■ **Collected data**
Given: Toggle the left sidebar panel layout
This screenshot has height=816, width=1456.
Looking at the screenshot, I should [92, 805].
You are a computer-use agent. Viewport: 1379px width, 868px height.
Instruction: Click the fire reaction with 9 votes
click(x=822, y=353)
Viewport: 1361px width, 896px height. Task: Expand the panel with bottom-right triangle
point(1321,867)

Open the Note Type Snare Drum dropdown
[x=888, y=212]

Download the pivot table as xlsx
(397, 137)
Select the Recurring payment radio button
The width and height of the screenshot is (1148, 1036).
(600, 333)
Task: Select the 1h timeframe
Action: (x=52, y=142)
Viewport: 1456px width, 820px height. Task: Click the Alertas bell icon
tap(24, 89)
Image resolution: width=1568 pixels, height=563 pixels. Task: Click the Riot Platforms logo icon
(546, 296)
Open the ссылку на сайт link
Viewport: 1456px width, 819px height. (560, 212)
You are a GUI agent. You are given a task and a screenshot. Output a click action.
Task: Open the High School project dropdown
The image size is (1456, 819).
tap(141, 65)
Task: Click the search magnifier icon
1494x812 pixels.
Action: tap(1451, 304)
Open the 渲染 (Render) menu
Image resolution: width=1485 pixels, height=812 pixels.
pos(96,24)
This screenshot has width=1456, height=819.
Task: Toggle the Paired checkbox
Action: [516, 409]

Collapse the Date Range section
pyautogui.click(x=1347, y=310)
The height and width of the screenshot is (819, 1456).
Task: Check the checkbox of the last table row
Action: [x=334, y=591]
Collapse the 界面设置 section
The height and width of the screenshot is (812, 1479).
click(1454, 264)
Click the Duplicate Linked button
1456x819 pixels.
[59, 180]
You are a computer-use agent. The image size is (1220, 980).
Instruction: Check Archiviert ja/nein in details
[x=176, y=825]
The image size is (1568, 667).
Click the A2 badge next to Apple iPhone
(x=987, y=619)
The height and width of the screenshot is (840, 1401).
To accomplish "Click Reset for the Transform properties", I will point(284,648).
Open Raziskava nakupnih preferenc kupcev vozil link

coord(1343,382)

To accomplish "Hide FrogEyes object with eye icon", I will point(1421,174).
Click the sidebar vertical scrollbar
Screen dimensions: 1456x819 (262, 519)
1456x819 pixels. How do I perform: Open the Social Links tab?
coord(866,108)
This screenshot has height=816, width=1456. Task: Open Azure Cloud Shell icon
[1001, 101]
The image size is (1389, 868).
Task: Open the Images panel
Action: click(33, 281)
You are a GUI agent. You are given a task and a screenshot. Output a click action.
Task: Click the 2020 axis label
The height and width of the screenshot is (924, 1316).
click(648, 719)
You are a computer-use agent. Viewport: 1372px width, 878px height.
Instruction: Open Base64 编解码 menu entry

■ **What the task requires**
Only the last part of the records is wanted. Repeat it exactly, beginning at the line containing "You are a computer-use agent. Viewport: 1372px" and ending at the final line.

■ **Expected answer**
You are a computer-use agent. Viewport: 1372px width, 878px height.
Instruction: Open Base64 编解码 menu entry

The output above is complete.